## Excerpt provided
☆ ☆ ☆ ☆ ☆

On Wednesday, First lady Melania Trump received the “Women of Distinction” award from Palm Beach Atlantic University, receiving push-back from students and alumni.
“As the first lady of the United States, it is a great honor to serve the people of this incredible country,” first lady Melania said at a luncheon in Florida, where she received the award given to women “who cherish community and family and want to preserve these ideals for others.”
Students and alumni of the private Christian school, however, cried foul since the distinction is typically given to two women who champion local charities. Melania Trump changed her permanent residence to Palm Beach, Florida, in 2019.
“This award has historically gone to women whose character and impact in Palm Beach has shaped the culture of our home, and I have not been convinced that the first lady’s character or impact here is worthy of that recognition,” Graysen Boehning, a senior studying biology and zoology at the school, told the Hill.
Tyler Whitehead, the president of the school’s College Democrats, said that many people on campus were “disappointed” that first lady Melania won.
“The vast majority of students and faculty that I have spoken to about the decision were disappointed by what seems to be a politically motivated move on the university’s part,” Whitehead said.

☆ ☆ ☆ ☆ ☆

## Stored data
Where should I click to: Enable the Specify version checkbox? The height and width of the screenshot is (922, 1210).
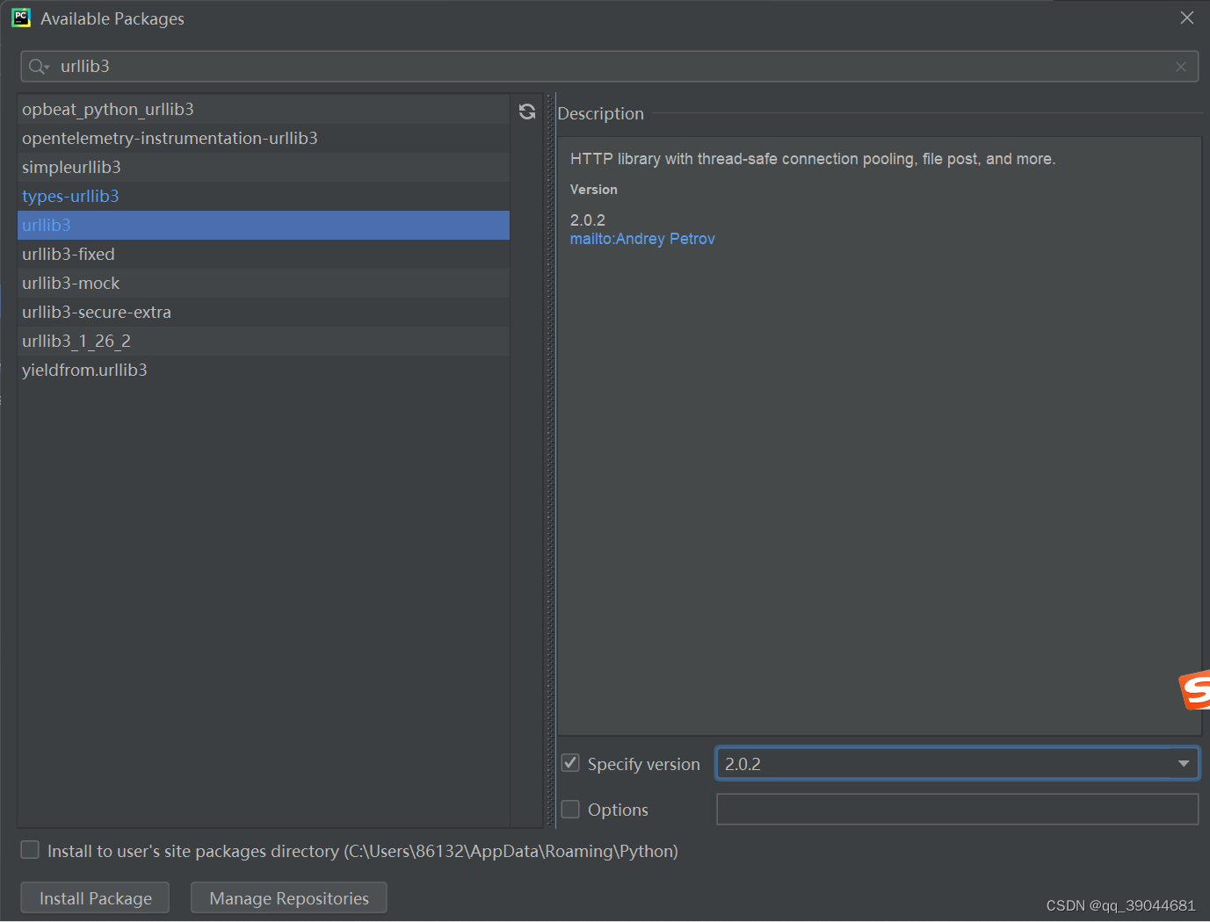(569, 762)
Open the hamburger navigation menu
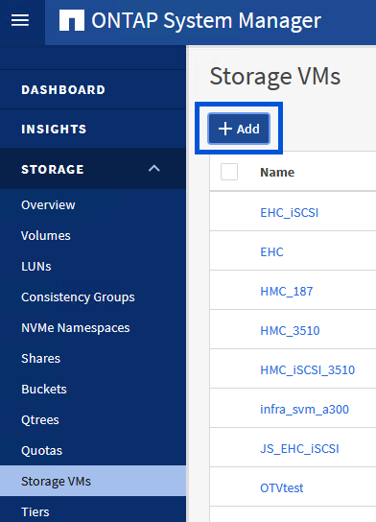The image size is (376, 522). pos(20,20)
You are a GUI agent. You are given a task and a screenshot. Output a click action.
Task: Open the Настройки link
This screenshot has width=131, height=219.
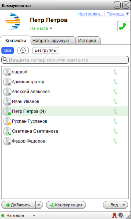(90, 14)
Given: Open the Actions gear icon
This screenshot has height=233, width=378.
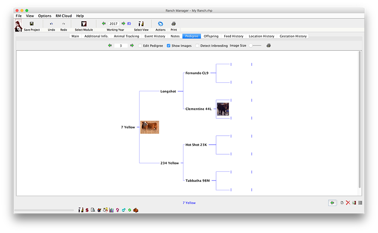Looking at the screenshot, I should [160, 24].
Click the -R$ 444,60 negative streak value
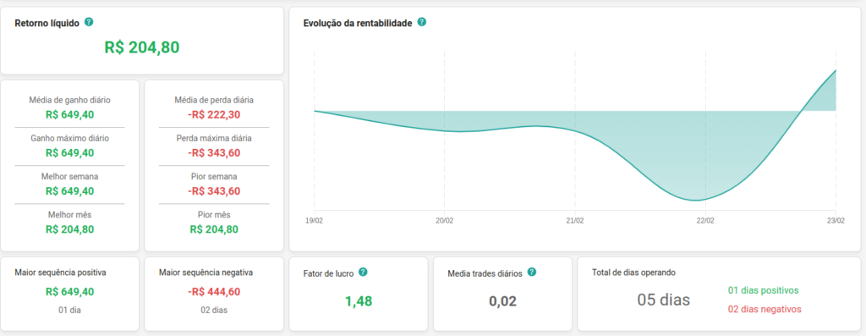Screen dimensions: 866x336 (x=214, y=292)

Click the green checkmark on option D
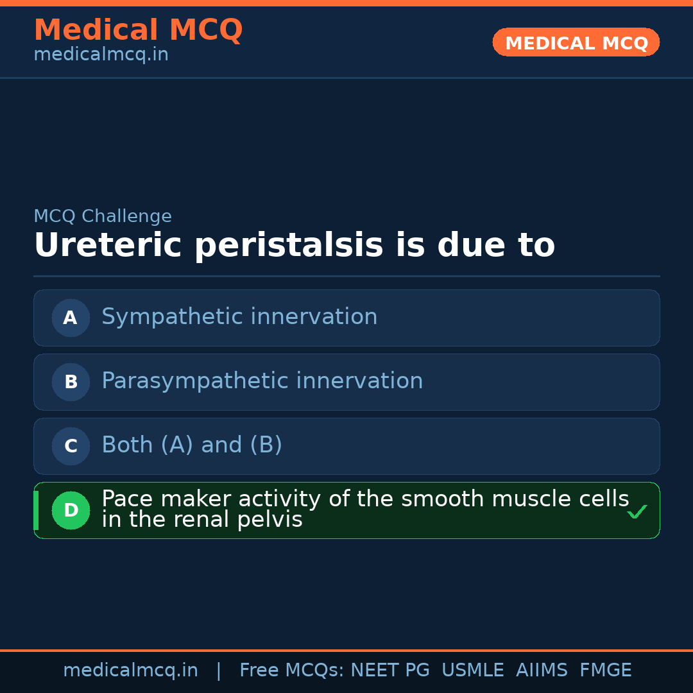637,511
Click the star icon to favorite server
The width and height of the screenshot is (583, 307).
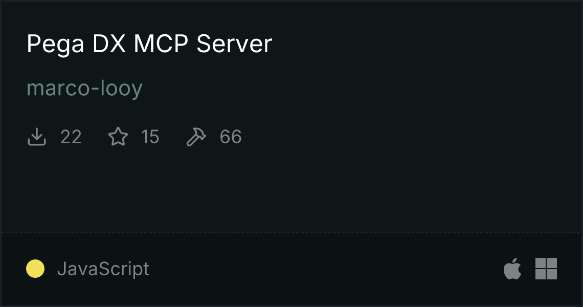coord(118,137)
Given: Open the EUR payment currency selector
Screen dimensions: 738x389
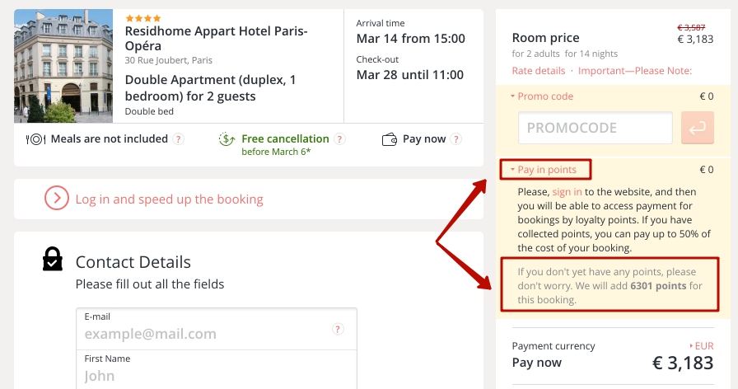Looking at the screenshot, I should (x=701, y=345).
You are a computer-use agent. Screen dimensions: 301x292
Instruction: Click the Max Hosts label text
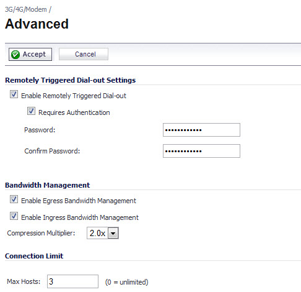coord(24,281)
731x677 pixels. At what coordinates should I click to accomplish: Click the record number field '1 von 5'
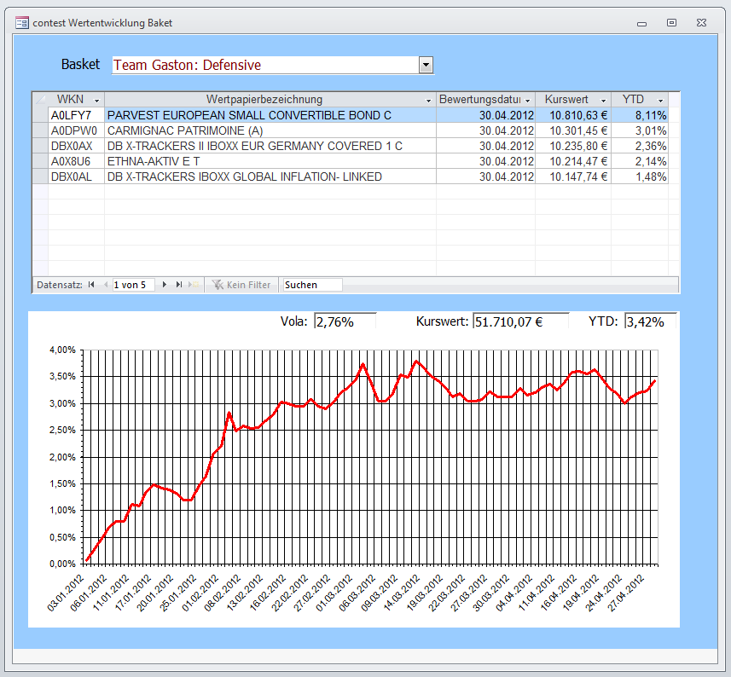click(134, 285)
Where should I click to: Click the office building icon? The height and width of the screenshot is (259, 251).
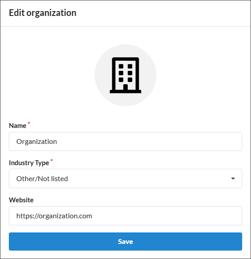[x=126, y=75]
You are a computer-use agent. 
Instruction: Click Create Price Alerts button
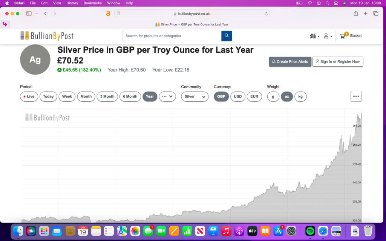[290, 62]
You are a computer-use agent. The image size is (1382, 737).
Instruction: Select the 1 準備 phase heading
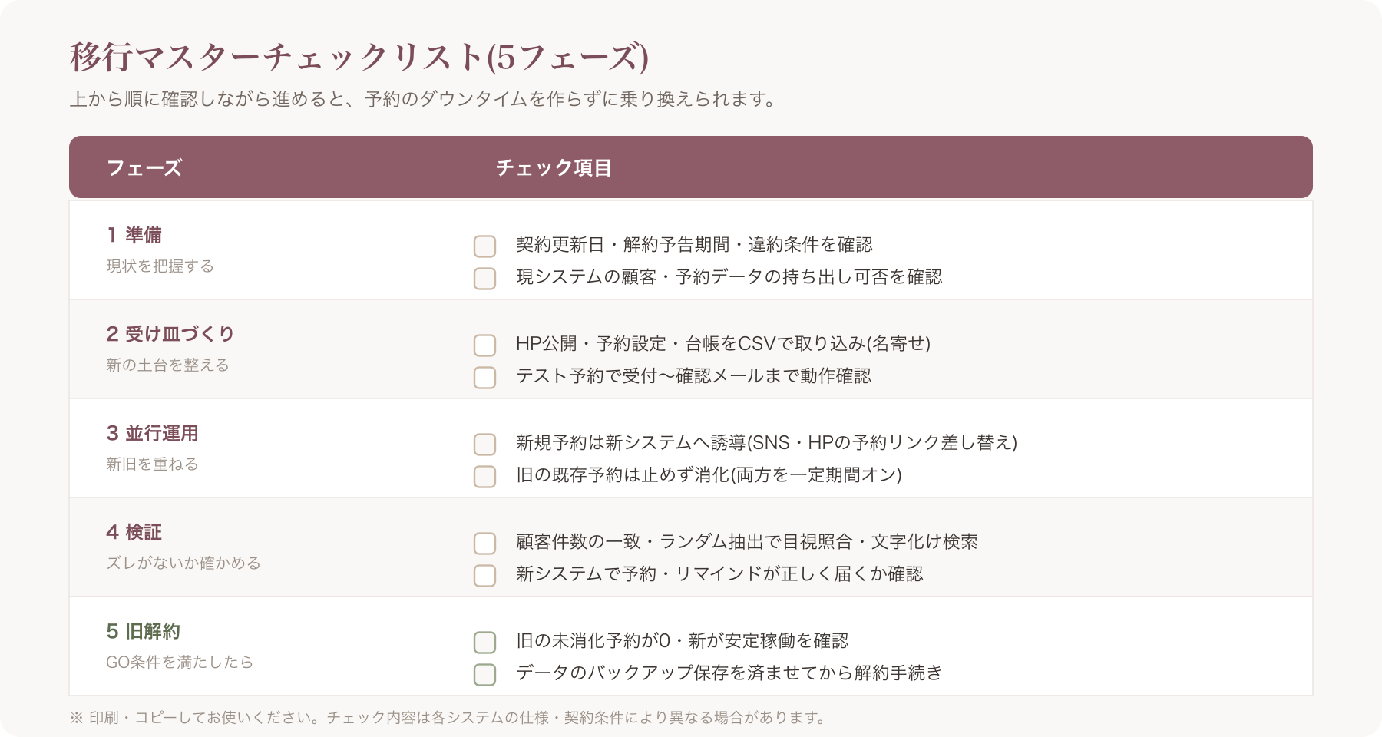[134, 235]
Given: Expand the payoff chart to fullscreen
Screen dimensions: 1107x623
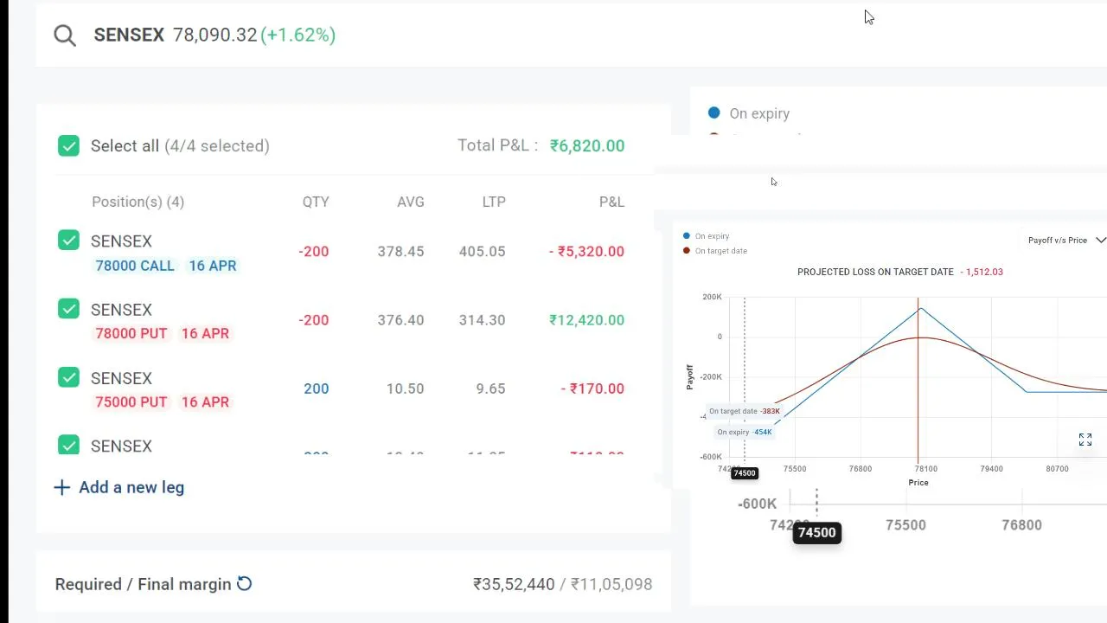Looking at the screenshot, I should pyautogui.click(x=1085, y=440).
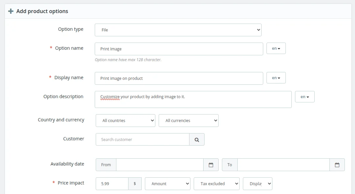Click the 5.99 price impact field

pyautogui.click(x=112, y=184)
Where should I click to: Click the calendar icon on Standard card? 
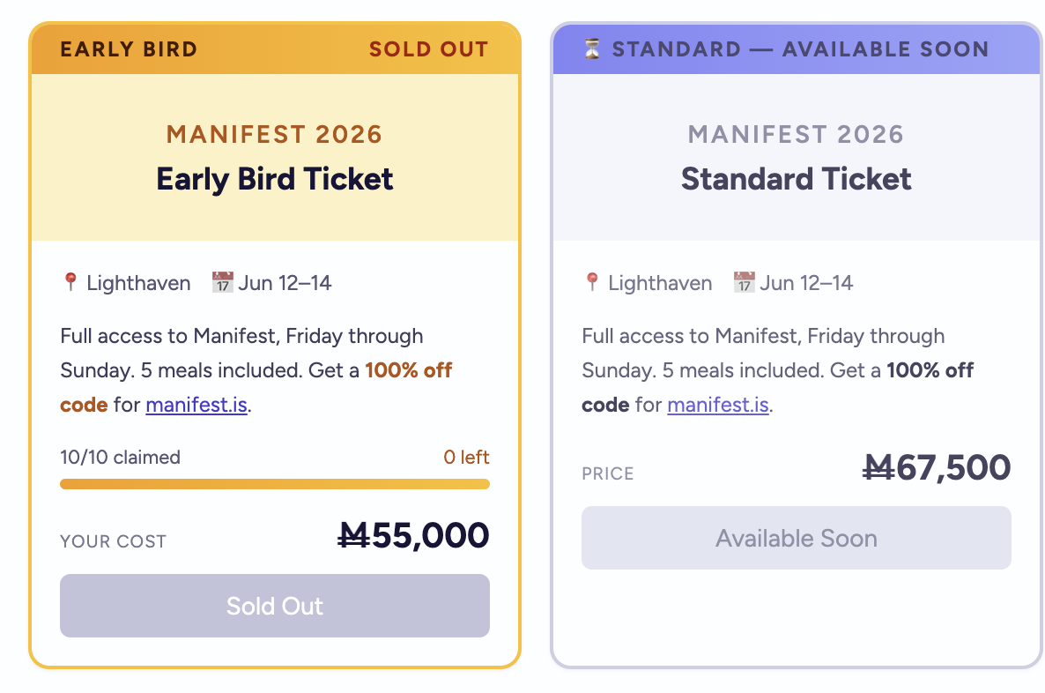[x=745, y=282]

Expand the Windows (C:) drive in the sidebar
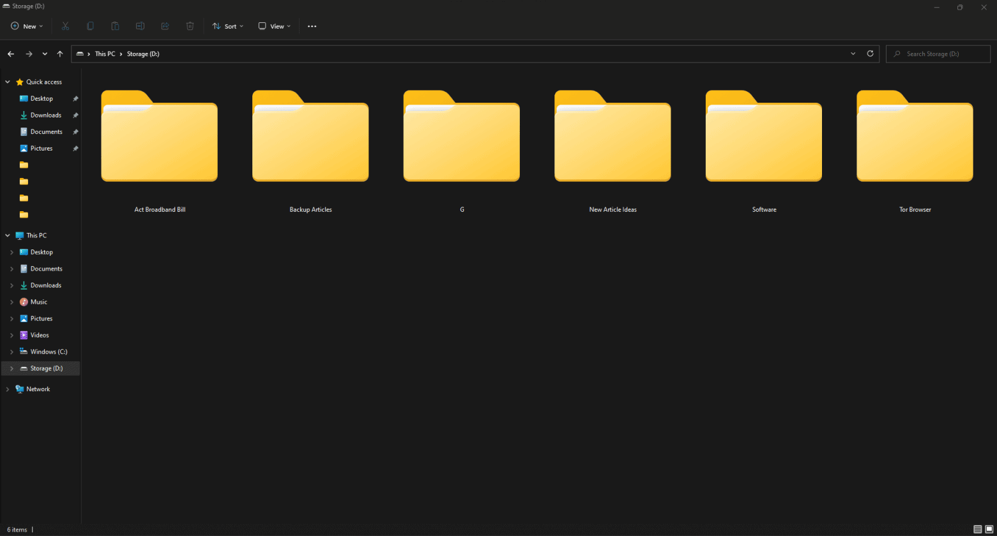pyautogui.click(x=11, y=352)
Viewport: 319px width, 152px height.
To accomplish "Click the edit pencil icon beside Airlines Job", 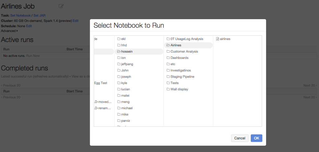I will tap(61, 6).
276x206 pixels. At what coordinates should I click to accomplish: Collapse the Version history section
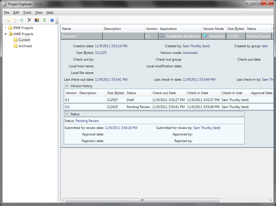[x=67, y=86]

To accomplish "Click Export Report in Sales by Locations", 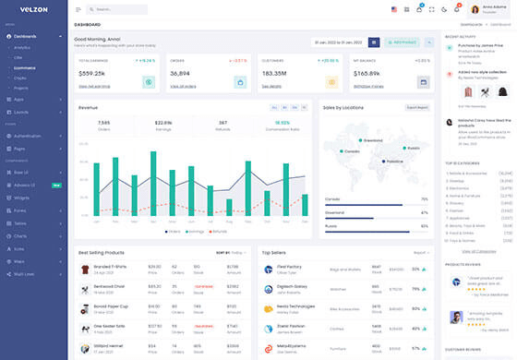I will (417, 107).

☆ ☆ ☆ ☆ ☆

## Explore the material
a: Which university gave Melania Trump the "Women of Distinction" award, according to the article on Melania Trump's award?
b: Transcribe the article on Melania Trump's award, starting at the words "Students and alumni of" and stopping after the words "told the Hill.".
The records have no connection to the article on Melania Trump's award.

## List of solutions
a: Palm Beach Atlantic University.

b:
Students and alumni of the private Christian school, however, cried foul since the distinction is typically given to two women who champion local charities. Melania Trump changed her permanent residence to Palm Beach, Florida, in 2019.
“This award has historically gone to women whose character and impact in Palm Beach has shaped the culture of our home, and I have not been convinced that the first lady’s character or impact here is worthy of that recognition,” Graysen Boehning, a senior studying biology and zoology at the school, told the Hill.